After recovering from his wounds, Esquillo, who was also a mechanic, has since moved out of the neighborhood.
“Frederick sang songs for Duterte. He practically worshipped him,” Grace Cuenco said of her slain partner. “But now I wish Duterte hadn’t won; my partner would probably be still alive.”
Yet as early 2013, Jucal was convinced Duterte should be the next President. He was impressed by what he saw on TV when then Mayor Duterte flew to Tacloban to personally deliver relief goods, medical aid, and a P7-million donation for the victims of Typhoon “Yolanda.”
Hoping for change
“He wanted to see some change and really believed in Duterte. He loved Duterte for promising to wipe out crime, stop corruption, and stop the killings and rape of innocent people. He would always say that progress will only happen when you stop crime,” Cuenco recalled.
She showed the Inquirer the “Du30” T-shirt that Jucal personally designed. “He always wore it during the campaign season.”

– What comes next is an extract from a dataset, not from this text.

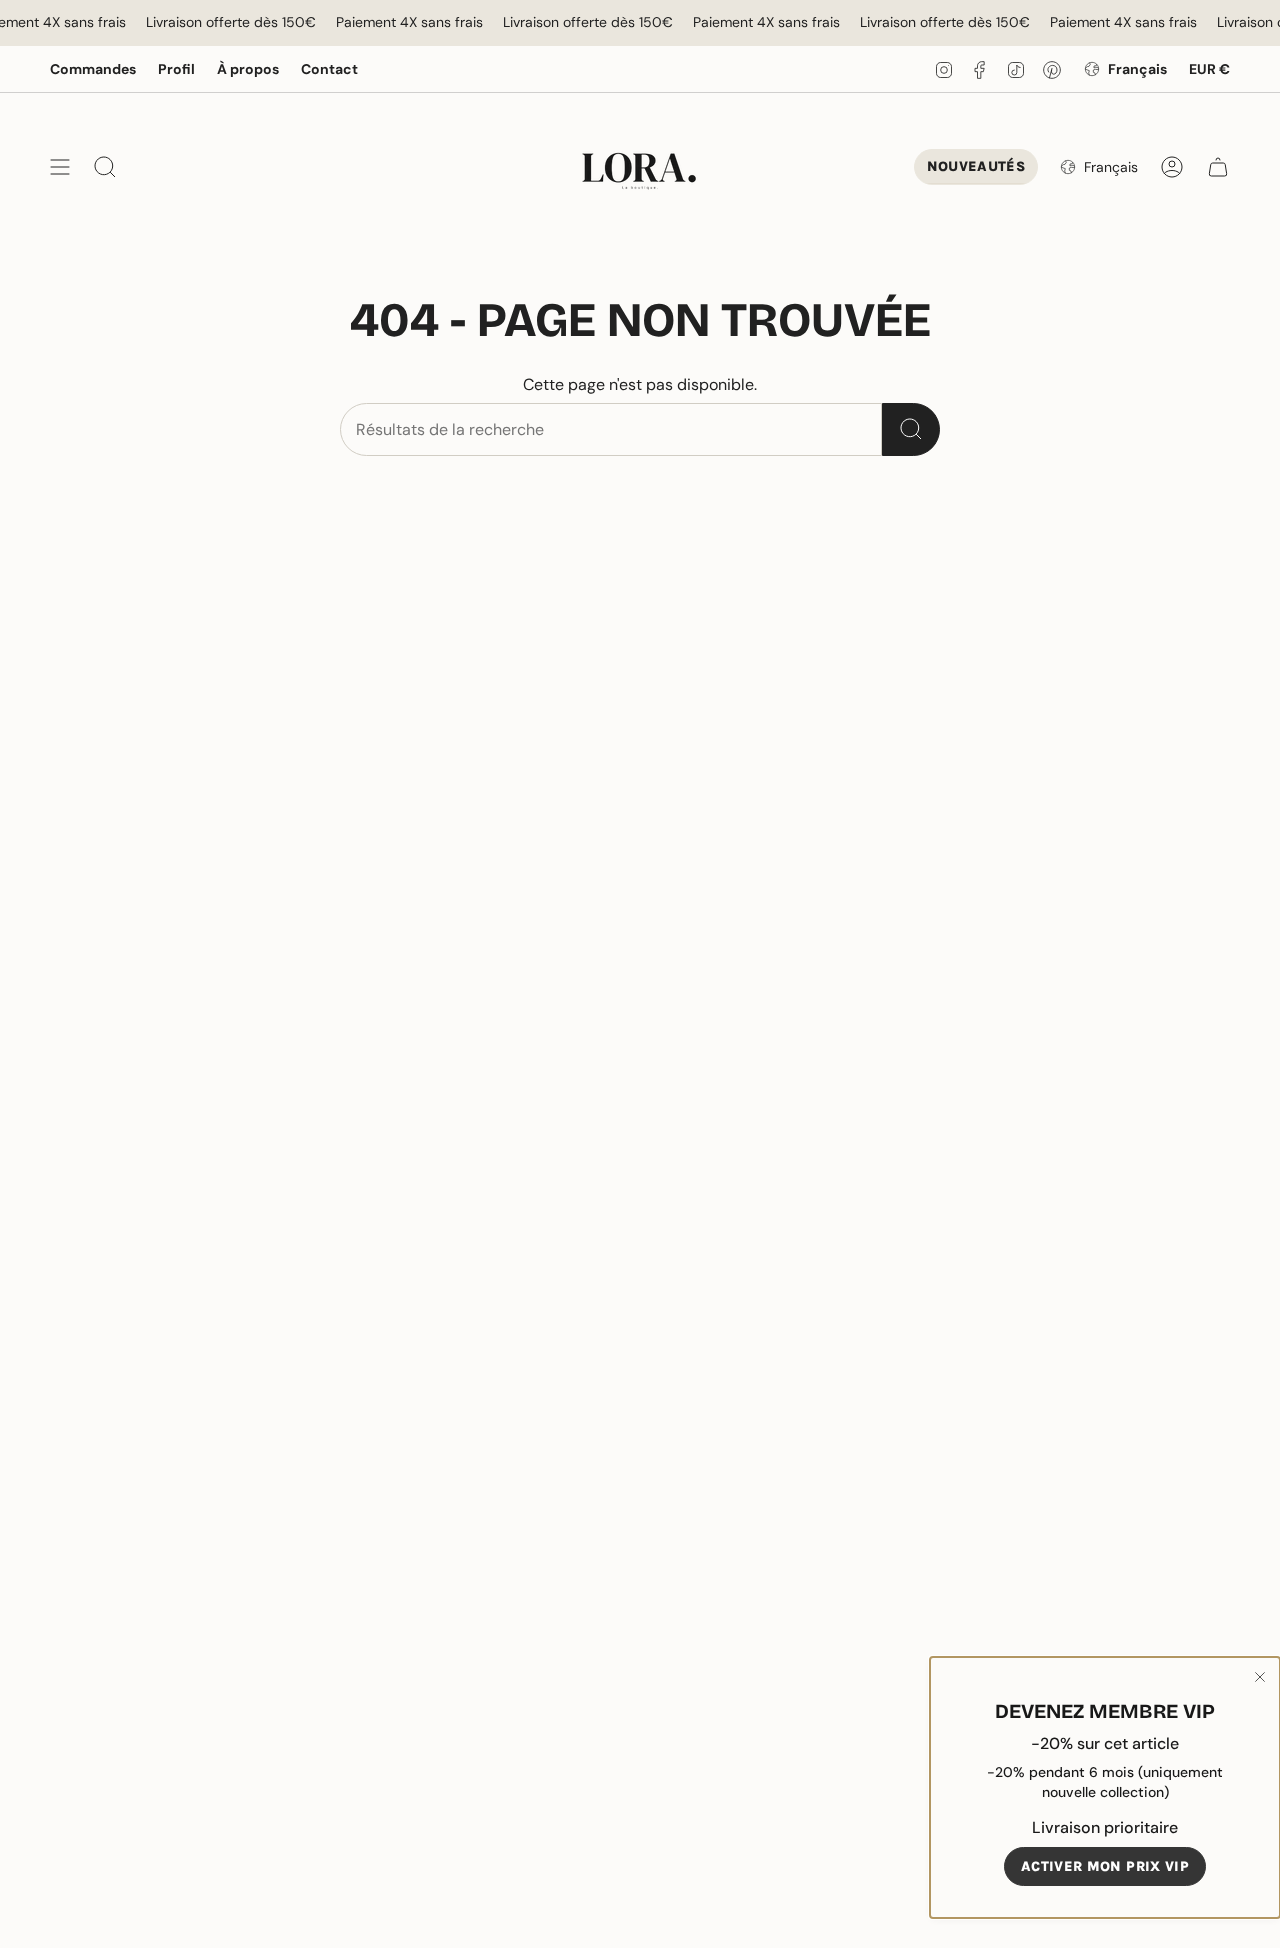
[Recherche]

And so Jucal was over the moon the day Duterte won as the country’s 16th President. He celebrated by treating himself to some booze; his Facebook posts sharing pro-Duterte videos and photos had paid off.

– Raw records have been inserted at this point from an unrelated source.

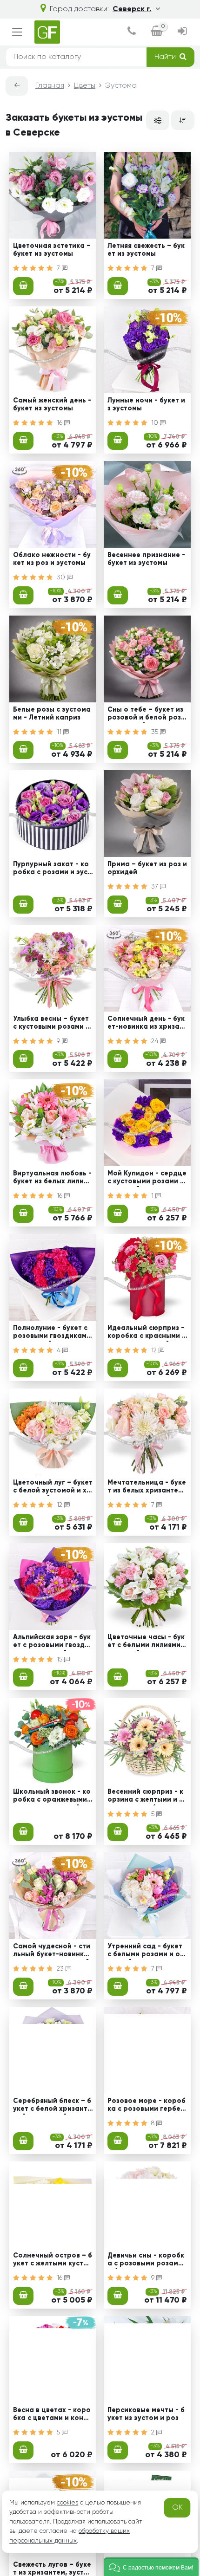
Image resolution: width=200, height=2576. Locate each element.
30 (62, 577)
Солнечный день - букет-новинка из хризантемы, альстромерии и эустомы (146, 1024)
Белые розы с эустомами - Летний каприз (52, 714)
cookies (67, 2502)
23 (61, 1969)
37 (155, 886)
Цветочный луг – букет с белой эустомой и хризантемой (53, 1487)
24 (155, 1041)
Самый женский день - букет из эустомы (52, 404)
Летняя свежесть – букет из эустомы (146, 250)
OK (177, 2507)
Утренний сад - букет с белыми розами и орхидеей (146, 1951)
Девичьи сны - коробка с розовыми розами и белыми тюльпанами (146, 2260)
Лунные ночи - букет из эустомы (146, 404)
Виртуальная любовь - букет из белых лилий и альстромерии (52, 1178)
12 (155, 1350)
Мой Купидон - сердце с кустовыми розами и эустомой (147, 1178)
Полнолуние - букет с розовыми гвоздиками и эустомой (52, 1333)
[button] (151, 2566)
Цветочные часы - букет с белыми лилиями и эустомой (147, 1642)
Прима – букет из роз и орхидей (147, 868)
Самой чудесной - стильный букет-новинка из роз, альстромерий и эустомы (51, 1951)
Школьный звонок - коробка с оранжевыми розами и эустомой (52, 1797)
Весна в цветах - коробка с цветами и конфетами (53, 2415)
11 (60, 732)
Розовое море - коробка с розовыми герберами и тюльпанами (146, 2106)
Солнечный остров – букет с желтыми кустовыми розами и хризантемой (52, 2260)
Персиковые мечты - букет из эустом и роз (146, 2414)
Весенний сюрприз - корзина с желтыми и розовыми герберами (145, 1797)
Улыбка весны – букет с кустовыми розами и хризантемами (51, 1024)
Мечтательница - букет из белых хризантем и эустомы (146, 1487)
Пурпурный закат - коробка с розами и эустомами (52, 869)
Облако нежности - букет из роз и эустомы (52, 559)
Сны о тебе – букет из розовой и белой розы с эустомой (146, 715)
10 (155, 423)
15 (60, 1659)
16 (60, 423)
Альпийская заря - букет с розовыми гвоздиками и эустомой (53, 1642)
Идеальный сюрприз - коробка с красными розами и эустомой (147, 1333)
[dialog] (131, 32)
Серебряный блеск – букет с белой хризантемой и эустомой (52, 2106)
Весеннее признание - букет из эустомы (146, 559)
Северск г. (132, 9)
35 (155, 732)
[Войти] (182, 32)
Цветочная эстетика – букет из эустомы (52, 250)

An amused Cuenco once teased him: “Why don’t you just marry the man?”
Six months later, around 5:30 p.m. on Dec. 14, Jucal was tinkering with his motorbike outside his house, with Esquillo seated next to him, when the masked gunman came, shooting Jucal first before turning to his friend.
Witnesses heard Jucal pleading for his life but the killer kept shooting. The gunman only stopped when his mask fell off, then fled on foot together with another man who apparently served as a lookout.
Two days prior to his death, Jucal offered Esquillo a job, Cuenco said. “He wanted to help Oman because he had just come out of rehab and needed money to buy food for his four children. He did not know at the time that Esquillo was on the watch list.”
“We were told (after the attack) that the gunman was looking for a mechanic,” she said. “There was a mix-up.”
News reports of the attack quoted the Mandaluyong police as saying that Jucal and Esquillo were both on the drug watch list. Jucal’s family protested and Barangay Burol chair Ernesto Santos Jr. had to issue a statement maintaining that Jucal was not on the list and had no criminal record.
In an interview with the Inquirer last week, Esquillo’s sister, Florence Adueso, said her sibling had since gone into hiding after the incident.
“I know that my brother was the real target. I also heard that there was P25,000 bounty on his head,’” Adueso said. She learned about the alleged bounty from a friend “who had connections with the police.”
‘It was time’
A few days before the attack, Esquillo surrendered to barangay officials under the “Oplan Tokhang” campaign, she added. “At that point, I somehow knew what would happen next; that it was time. I was prepared. I had already accepted the fate of my brother.”
“That’s why until now we are sorry for Rick-rick (Jucal’s) family,” she added. “Whenever I see them, I try to keep my distance. I am still ashamed. I admit Duterte’s drug war campaign had some positive effects. But if the killings continue…I hope they will help the families left behind.”
Jucal’s house stands just two blocks away from a Mandaluyong police outpost. Days after losing Frederick, Cuenco crossed paths with four officers in the street.
“‘You did nothing! You just stood there and waited for him to die!’” she recalled telling them. “I’ve lost faith in our justice system. I don’t want to see any police officer.”
Still, despite her doubts that justice would be served, Cuenco filed a formal complaint at the police station in January this year. One of the policemen who attended to her, she said, tried to comfort her, telling her to just be patient and be ready to “wait maybe for up to 20 years.”
“After Duterte’s term, something might happen,” Cuenco recalled the officer as telling her.